Pegatron ramping up hiring for budget iPhone production?

Budget iPhone (Nickolay Lamm and Matteo Gianni concept 004)

Just a day after contract manufacturer Pegatron warned investors its second-quarter earnings could drop up to 30 percent due to softening demand for iPad mini, other tablets, e-books and games consoles comes word that the company has ramped up hiring as it needs an additional 40,000 workers on top of its existing 100,000 employees.

The 40,000 additional workers are needed to presumably assemble a rumored less-price iPhone model for Apple, Reuters speculated Thursday, reiterating it heard from suppliers that Apple is indeed “developing a cheaper model of the phone” in order to broaden its sales base to lower-income buyers in growth markets such as China and India…

The Reuters report also quotes a supplier source in Japan who claimed that “small-scale production of the display panel” for the budget iPhone would begin in May, ramping up to mass production in June.

This matches up perfectly with a recent report from Nikkan asserting that production of screens for Apple’s upcoming iPhone refresh will begin in June, with Apple procuring display panel components from Sharp, LG Display and Japan Display, but not Samsung.

Notably, said suppliers also provide screens for the iPhone 5.

Reuters writes that Apple is expected to launch the budget iPhone in the third quarter of this year. Barclays Capital back in January claimed that both Foxconn and Pegatron will get to assemble the budget iPhone and the iPhone 5S this year.

Taiwan-based newspaper Commercial Times confirmed Barclays’s claim two months later with its own sources that Apple indeed had commissioned Pegatron to build the less-pricey iPhone that the Wall Street JournalBloombergReuters and other high-profile publications insist is in the works.

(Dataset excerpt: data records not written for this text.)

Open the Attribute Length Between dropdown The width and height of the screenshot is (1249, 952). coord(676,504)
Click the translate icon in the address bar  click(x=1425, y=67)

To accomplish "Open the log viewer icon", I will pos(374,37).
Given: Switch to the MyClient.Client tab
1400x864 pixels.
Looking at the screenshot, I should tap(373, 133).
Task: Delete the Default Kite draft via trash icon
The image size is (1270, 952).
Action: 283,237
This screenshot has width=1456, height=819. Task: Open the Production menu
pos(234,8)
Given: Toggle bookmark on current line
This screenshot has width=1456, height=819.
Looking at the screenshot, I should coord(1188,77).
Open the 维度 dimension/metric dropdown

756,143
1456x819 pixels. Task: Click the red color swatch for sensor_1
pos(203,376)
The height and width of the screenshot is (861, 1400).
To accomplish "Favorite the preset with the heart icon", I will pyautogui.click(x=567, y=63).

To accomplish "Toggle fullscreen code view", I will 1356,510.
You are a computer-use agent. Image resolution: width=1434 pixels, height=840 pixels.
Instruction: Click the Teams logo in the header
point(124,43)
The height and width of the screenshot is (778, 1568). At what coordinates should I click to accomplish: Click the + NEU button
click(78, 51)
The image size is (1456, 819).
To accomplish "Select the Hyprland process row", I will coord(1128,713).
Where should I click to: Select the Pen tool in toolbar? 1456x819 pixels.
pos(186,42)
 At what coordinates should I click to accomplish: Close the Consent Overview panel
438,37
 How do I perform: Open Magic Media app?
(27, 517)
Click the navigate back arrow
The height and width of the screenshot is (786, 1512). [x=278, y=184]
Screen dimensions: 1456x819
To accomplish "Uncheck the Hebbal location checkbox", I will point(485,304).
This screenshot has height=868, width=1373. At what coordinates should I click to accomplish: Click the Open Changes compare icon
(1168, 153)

Additionally, industry publication DigiTimes wrote in December 2012 that Apple is adjusting its order strategy to outsource the minority of iPhone orders to Pegatron for the next three years.

The reliable KGI Securities analyst Ming-Chi Kuo wrote in a March note to clients that Apple tapped Pegatron to build a majority of budget iPhone orders and more than half of all iPhone 4/4S orders.

KGI Securities (Pegatron vs Foxconn orders)

Pegatron’s finance chief told the news gathering organization that as much as 60 percent of its 2013 revenue would come from the second half of 2013.

Aside from new computer models using Intel’s Haswell processors, the firm has not attributed the expected revenue rise to any particular order and has declined to comment whether that revenue might come from the budget iPhone.

Even more telling, Pegatron told investors that revenue from communication products would contribute up to 40 percent in the six months from June, up from 24 percent in first quarter of 2013.

Pegatron assembles Apples’ iPhone 4S and iPad mini, but also consumer electronics for other clients, including Surface tablets for Microsoft and computers for Hewlett-Packard.